* **Task objective**:
Find each line in the records below that contains the word "pixels", and copy those lines out.

* **Supplied material**:
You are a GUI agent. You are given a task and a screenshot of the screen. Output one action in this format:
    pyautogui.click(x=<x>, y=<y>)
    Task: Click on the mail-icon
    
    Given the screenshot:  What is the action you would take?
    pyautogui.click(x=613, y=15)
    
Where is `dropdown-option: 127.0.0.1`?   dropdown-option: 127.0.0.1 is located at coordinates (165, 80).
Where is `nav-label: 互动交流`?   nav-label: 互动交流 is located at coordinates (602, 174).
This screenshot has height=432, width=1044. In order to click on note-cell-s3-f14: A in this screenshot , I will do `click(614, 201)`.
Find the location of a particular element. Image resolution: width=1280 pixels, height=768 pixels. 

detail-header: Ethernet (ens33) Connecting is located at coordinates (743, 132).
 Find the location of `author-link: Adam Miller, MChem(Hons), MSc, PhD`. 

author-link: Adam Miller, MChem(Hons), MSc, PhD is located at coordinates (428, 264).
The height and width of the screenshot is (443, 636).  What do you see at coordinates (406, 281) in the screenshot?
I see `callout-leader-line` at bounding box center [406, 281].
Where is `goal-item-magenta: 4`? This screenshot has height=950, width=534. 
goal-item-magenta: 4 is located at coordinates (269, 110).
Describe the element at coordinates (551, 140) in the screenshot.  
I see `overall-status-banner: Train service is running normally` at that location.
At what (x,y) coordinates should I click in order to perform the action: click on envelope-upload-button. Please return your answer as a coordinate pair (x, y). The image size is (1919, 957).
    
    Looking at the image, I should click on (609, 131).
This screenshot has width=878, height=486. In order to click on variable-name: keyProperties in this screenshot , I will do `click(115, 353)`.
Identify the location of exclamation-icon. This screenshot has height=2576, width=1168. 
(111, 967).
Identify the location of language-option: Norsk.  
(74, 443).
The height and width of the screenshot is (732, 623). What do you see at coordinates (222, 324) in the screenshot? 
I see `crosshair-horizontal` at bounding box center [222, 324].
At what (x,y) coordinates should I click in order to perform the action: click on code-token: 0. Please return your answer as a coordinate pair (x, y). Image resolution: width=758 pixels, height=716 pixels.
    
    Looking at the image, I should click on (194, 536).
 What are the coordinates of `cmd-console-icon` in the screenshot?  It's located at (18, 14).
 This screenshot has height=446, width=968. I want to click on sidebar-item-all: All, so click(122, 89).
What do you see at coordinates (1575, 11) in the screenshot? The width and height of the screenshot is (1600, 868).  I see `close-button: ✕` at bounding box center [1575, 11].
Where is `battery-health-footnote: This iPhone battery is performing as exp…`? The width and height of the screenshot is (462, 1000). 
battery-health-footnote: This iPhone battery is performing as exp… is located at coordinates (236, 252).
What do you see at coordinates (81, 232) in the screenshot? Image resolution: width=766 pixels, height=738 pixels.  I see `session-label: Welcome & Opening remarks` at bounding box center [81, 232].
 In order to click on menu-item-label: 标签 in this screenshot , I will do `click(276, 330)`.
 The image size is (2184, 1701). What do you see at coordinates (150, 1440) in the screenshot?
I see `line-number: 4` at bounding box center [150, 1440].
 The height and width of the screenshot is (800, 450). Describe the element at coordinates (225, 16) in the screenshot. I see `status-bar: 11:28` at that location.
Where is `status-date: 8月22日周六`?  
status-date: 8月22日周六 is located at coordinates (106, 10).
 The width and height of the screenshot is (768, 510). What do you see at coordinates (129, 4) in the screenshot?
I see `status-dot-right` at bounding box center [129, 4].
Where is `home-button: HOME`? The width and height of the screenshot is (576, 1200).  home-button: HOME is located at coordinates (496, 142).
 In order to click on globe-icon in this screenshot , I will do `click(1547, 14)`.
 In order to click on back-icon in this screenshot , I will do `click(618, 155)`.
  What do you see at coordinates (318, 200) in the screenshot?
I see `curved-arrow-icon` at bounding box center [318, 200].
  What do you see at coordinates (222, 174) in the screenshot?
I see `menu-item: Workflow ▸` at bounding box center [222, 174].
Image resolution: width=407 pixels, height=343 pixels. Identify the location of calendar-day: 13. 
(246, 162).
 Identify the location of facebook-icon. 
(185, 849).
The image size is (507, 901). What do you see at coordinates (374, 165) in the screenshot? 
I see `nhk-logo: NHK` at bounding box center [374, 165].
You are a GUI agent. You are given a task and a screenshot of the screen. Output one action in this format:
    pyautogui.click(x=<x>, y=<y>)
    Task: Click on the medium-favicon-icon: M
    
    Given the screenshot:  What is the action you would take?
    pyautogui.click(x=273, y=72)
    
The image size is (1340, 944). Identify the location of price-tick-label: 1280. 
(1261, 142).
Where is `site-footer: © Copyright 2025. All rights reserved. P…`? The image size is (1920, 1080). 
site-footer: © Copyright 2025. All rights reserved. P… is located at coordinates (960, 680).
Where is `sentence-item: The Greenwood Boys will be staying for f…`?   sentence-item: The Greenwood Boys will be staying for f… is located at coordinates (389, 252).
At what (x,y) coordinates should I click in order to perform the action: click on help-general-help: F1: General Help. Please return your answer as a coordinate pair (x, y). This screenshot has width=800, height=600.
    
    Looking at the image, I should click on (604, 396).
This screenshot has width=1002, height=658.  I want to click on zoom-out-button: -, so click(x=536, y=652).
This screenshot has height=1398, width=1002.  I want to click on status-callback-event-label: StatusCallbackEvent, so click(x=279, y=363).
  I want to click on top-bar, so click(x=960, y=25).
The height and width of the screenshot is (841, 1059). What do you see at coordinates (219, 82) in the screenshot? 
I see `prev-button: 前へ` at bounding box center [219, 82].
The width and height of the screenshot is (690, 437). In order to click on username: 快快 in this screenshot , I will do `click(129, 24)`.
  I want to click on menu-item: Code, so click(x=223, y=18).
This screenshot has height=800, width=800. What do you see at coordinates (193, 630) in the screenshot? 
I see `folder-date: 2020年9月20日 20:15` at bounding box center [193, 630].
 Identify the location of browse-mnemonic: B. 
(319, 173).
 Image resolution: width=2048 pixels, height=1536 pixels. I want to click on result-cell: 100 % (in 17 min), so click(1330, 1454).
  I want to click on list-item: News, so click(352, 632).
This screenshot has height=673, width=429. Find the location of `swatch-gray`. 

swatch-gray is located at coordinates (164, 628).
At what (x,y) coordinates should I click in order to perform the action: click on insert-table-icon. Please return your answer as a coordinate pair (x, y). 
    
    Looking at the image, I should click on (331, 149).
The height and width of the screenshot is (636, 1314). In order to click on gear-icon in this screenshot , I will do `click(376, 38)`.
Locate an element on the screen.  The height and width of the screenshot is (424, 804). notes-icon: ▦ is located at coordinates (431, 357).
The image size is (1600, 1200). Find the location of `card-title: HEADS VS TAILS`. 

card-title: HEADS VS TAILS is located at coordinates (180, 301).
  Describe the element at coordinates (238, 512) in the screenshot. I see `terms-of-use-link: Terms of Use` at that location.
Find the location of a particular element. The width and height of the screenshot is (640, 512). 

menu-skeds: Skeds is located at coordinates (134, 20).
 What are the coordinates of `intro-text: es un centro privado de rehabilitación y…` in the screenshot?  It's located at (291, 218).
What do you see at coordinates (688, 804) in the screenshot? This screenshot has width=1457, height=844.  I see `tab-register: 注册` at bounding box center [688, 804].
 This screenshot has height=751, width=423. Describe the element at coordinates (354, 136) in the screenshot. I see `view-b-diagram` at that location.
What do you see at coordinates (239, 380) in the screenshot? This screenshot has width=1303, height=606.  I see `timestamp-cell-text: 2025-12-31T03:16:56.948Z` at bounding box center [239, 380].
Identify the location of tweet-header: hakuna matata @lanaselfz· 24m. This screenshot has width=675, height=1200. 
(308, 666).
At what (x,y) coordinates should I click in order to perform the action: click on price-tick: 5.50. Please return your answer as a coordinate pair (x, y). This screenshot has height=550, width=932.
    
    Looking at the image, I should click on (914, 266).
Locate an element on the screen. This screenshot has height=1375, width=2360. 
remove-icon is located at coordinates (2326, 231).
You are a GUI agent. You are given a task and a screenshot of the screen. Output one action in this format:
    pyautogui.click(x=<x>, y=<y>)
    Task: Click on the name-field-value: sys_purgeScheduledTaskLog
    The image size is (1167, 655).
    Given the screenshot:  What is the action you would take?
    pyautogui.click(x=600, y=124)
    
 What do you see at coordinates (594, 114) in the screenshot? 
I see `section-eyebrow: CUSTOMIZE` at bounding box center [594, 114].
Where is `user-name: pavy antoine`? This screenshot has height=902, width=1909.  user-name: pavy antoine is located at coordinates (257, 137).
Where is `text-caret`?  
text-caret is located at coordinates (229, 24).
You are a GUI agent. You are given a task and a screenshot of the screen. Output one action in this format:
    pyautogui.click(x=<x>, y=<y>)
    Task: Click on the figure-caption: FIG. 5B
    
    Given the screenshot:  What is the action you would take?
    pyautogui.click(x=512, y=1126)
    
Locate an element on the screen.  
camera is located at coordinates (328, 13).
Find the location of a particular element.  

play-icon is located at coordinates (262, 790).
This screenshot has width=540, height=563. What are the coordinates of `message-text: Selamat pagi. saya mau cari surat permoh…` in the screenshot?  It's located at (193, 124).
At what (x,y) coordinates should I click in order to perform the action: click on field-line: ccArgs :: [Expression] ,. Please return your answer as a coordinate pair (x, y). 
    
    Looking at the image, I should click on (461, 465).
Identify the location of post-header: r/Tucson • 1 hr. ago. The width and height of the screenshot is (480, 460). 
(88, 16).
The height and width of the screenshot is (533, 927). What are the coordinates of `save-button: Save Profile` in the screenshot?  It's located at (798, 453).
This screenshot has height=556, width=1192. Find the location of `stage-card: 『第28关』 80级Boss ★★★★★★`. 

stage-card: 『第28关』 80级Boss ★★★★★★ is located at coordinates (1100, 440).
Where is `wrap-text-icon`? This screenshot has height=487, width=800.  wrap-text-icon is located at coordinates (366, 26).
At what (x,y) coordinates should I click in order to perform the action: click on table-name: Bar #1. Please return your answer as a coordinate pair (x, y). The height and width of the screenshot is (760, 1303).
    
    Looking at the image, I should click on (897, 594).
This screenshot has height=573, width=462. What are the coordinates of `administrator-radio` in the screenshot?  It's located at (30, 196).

* **Written answer**:
Find the location of a particular element. Image resolution: width=1280 pixels, height=768 pixels. 
At what (x,y) coordinates should I click in order to perform the action: click on code-token: 0. Please return your answer as a coordinate pair (x, y). Image resolution: width=758 pixels, height=716 pixels.
What do you see at coordinates (81, 232) in the screenshot? Image resolution: width=766 pixels, height=738 pixels.  I see `session-label: Welcome & Opening remarks` at bounding box center [81, 232].
Image resolution: width=407 pixels, height=343 pixels. Identify the location of calendar-day: 13. 
 Image resolution: width=2048 pixels, height=1536 pixels. I want to click on result-cell: 100 % (in 17 min), so click(1330, 1454).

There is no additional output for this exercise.